According to Intuitive, 1,371 hospitals in the United States have purchased a da Vinci system, and many have purchased two. Nearly half a million procedures worldwide were performed robotically last year, including prostatectomies and hysterectomies, among other operations.

A surgeon using the da Vinci system sits at a console with a camera that provides a high-definition, three-dimensional image of the surgical site. He or she manipulates miniaturized instruments; computer and robotic technology translates and scales the surgeon's hand movements.

Hospitals are responsible for setting the credentialing standards, or training requirements, for physicians who will use the equipment on patients. But internal company e-mails suggest that Intuitive's sales representatives were intimately involved in the process, presenting themselves as experts and pressing for lower standards in order to ease the training path for busy surgeons, to increase use of the equipment and to drive sales.

In an e-mail dated May 31, 2011, a Western regional sales manager for Intuitive noted that area surgeons had used robotic equipment only five times, although the company's goal was to see 36 robotic operations performed by the end of June. He urged sales staff to persuade surgeons to switch upcoming cases to robotic ones.

"Don't let proctoring or credentialing" — shorthand for supervised surgery and hospital certification — "get in our way," the e-mail said.

In December 2009, a sales representative urged a hospital in Billings, Mont., to ease up on its credentialing requirement, saying in an e-mail that requiring surgeons to do five supervised operations using the robot before going solo was "on the high side" and could have "unintended consequences." Hospital officials replied, saying, "We will review and most likely will decrease the 5 down to 3."

Ms. Wonson, the Intuitive spokeswoman, said the company does not get involved in determining who is qualified to operate its robotic equipment, which is the responsibility of the hospitals. "We do not make recommendations," she said in an e-mail.

Dr.
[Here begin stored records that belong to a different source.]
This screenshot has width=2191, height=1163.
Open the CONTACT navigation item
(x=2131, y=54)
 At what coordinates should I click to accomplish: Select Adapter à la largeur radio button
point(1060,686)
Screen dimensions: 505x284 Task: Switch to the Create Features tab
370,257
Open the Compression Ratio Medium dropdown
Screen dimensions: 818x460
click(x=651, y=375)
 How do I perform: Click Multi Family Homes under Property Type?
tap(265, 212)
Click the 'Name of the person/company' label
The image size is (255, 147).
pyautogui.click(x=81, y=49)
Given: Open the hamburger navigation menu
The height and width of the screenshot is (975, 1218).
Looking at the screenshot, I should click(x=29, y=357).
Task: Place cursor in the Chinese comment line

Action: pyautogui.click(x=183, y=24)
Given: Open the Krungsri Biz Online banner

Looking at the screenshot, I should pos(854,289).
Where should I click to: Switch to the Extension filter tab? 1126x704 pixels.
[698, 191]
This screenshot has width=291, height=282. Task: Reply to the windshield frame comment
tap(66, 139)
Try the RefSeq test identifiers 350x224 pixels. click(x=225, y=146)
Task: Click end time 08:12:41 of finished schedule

Bildsten was one of six doctors given free training by Intuitive, including one day of hands-on training at the company's facility in California. He also had done two practice runs on the equipment with a more experienced surgeon before operating on Mr. Taylor, he said in a legal deposition. Still, he said, no one warned him that a patient like Mr. Taylor, who weighed nearly 300 pounds, was not a good candidate for robotic surgery.

He did not respond to telephone messages requesting comment.